Gantenerumab a monoclonal antibody did not meet the primary endpoint of slowing clinical decline in patients with early Alzheimer’s disease
Gantenerumab, a fully human monoclonal IgG1 antibody, failed to meet the primary endpoint of slowing clinical decline in people with early Alzheimer’s disease (AD) in two randomised, double-blind, placebo-controlled trials according to a release by the manufacturer Roche.
It has been estimated that currently, an estimated 6.2 million Americans aged 65 and older are living with Alzheimer’s dementia. Furthermore, the World Health Organisation has estimated that there are more than 55 million people with dementia worldwide and nearly 10 million new cases every year, with Alzheimer’s disease accounting for between 60 – 70% dementia cases. The amyloid cascade hypothesis of AD proposes that deposition of the amyloid-β peptide in the brain is a central event in disease pathology and several drugs have been developed, including gantenerumab which binds with high affinity to aggregated amyloid-β species and removes amyloid-β plaques.
The potential value of gantenerumab came from a small trial in 2012, which revealed that it resulted in a dose-dependent reduction in brain amyloid levels. However, these early findings were called into question after a 2017 randomised trial with the drug in patients with prodromal AD, i.e., mild cognitive impairment, over a 2-year period, was halted early for futility. Despite this, the manufacturer Roche embarked to two global phase III trials, GRADUATE I and II designed to evaluate the safety and efficacy of gantenerumab in people with mild cognitive impairment due to Alzheimer’s and mild Alzheimer’s dementia over 27 months. The primary endpoint of both trials was the change from baseline in the Clinical Dementia Rating-Sum of Boxes (CDR-SB) at 116 weeks, a tool that measures cognitive and functional change across six areas including memory, orientation, judgement and problem solving, community affairs, home and hobbies, and personal care.
Gantenerumab and Alzheimer’s disease outcomes
According to the press release, 1,965 participants across 30 countries were randomised 1:1 to receive gantenerumab or placebo by subcutaneous injection and titrated to reach a target dose of 510 mg which was administered every two weeks. The results showed that while there was a slowing of clinical decline in GRADUATE I of -0.31 (p = 0.095) and -0.19 (p = 0.29) in GRADUATE II of -0.31 (p=0.0954) from baseline on CDR-SB, neither decrease was statistically significant. Additionally, the level of beta-amyloid removal was also lower than expected.
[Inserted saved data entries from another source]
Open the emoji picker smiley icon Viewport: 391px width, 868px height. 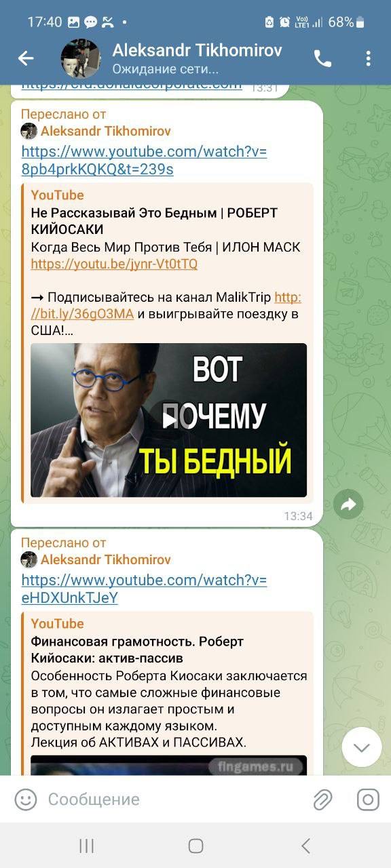(x=26, y=800)
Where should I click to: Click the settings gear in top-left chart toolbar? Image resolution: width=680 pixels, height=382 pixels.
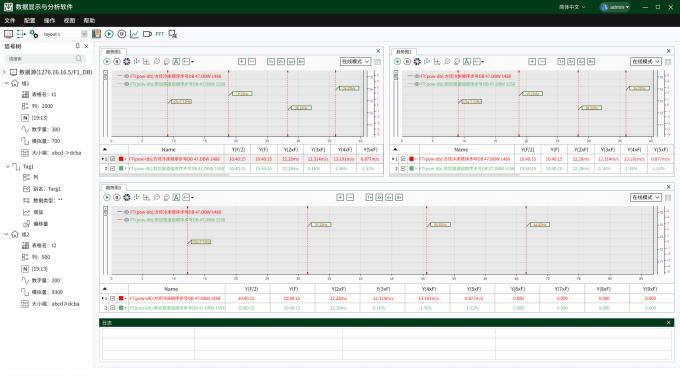(127, 62)
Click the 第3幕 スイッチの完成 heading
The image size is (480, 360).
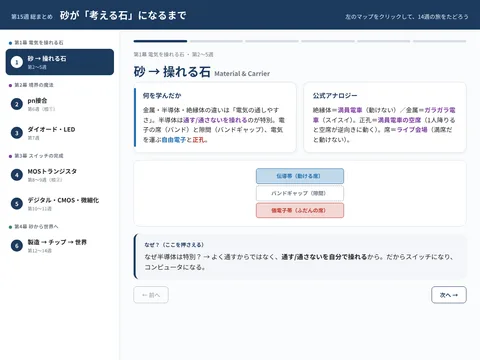(x=36, y=156)
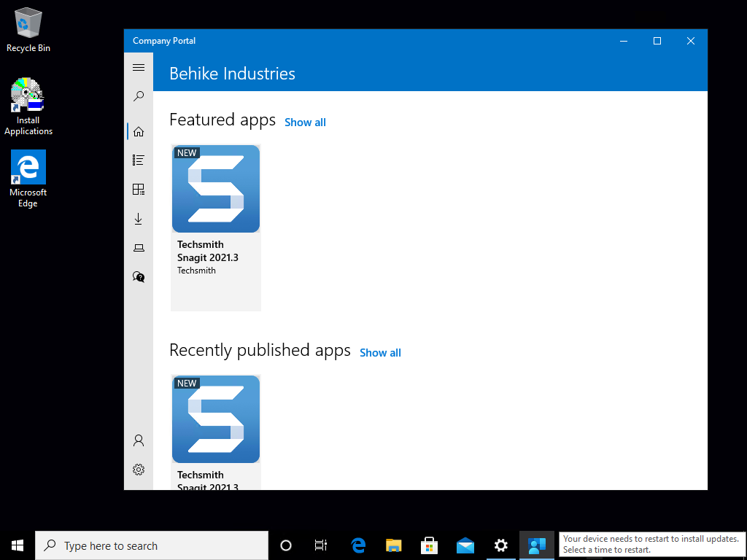Open Downloads & updates sidebar icon

coord(139,219)
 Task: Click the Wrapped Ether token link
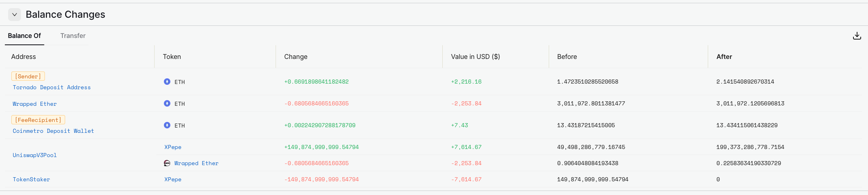(x=196, y=163)
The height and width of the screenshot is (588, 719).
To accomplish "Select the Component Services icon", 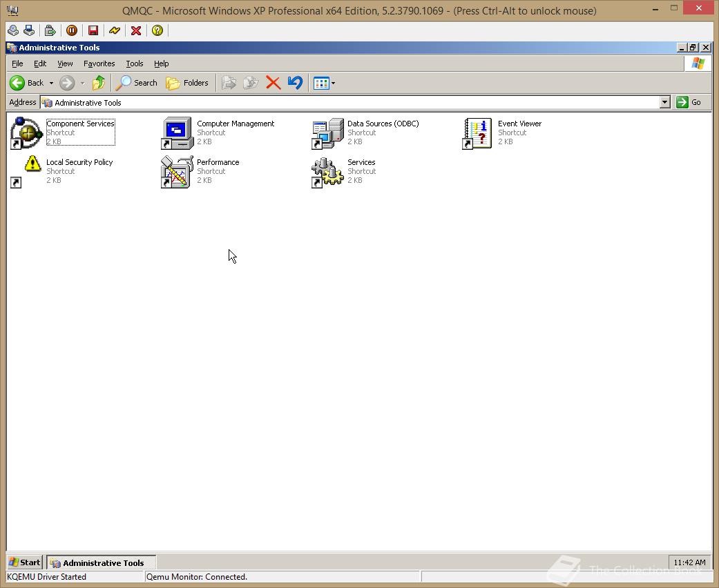I will coord(26,131).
Commenting on the findings, Levi Garraway, Roche’s Chief Medical Officer and Head of Global Product Development said, ‘While the GRADUATE results are not what we hoped, we are proud to have delivered a high quality, clear and comprehensive Alzheimer’s dataset to the field, and we look forward to sharing our learnings with the community as we continue to search for new treatments for this complex disease.’
Nevertheless, the press release reports that Roche remains committed to Alzheimer’s disease and is continuing to develop and deliver tests to enable early and accurate Alzheimer’s diagnosis and has a pipeline of investigational medicines for different targets, types and stages of the disease.